[Screenshot grounding data]
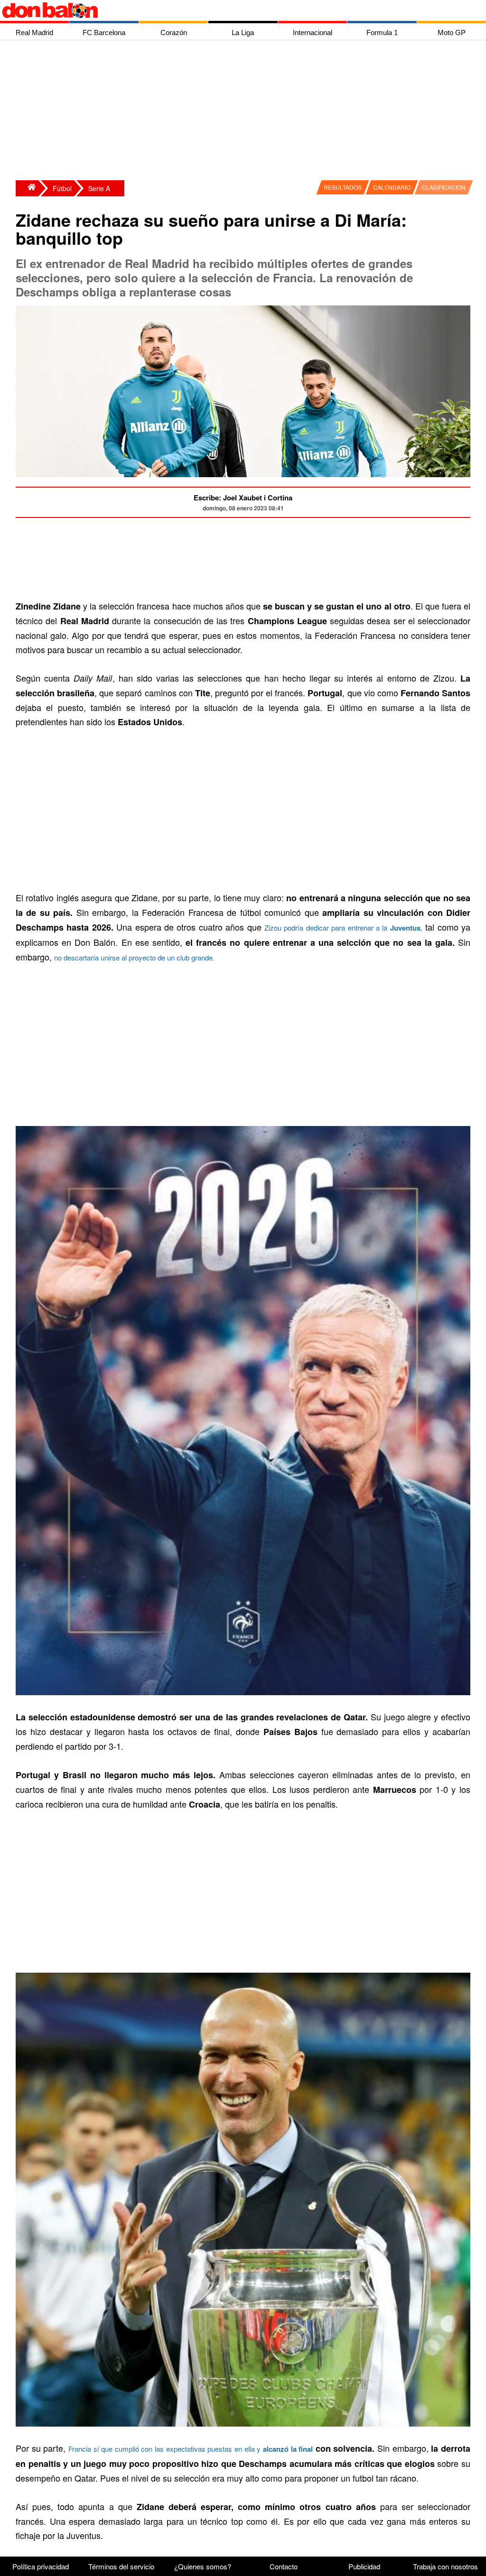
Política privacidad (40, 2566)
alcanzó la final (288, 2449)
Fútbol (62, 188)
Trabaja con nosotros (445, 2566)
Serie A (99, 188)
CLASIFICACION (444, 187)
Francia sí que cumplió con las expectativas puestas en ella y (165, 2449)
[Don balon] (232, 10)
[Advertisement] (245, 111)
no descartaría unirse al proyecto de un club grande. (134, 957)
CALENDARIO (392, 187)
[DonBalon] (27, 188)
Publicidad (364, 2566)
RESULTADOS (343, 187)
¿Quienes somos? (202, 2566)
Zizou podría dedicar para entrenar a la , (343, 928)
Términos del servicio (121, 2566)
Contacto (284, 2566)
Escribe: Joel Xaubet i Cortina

_The problem_:
With the line that contains "alcanzó la final (288, 2449)" as your start, reproduce the data above exactly through its last line, and nothing before that start.

_Output of the task_:
alcanzó la final (288, 2449)
Fútbol (62, 188)
Trabaja con nosotros (445, 2566)
Serie A (99, 188)
CLASIFICACION (444, 187)
Francia sí que cumplió con las expectativas puestas en ella y (165, 2449)
[Don balon] (232, 10)
[Advertisement] (245, 111)
no descartaría unirse al proyecto de un club grande. (134, 957)
CALENDARIO (392, 187)
[DonBalon] (27, 188)
Publicidad (364, 2566)
RESULTADOS (343, 187)
¿Quienes somos? (202, 2566)
Zizou podría dedicar para entrenar a la , (343, 928)
Términos del servicio (121, 2566)
Contacto (284, 2566)
Escribe: Joel Xaubet i Cortina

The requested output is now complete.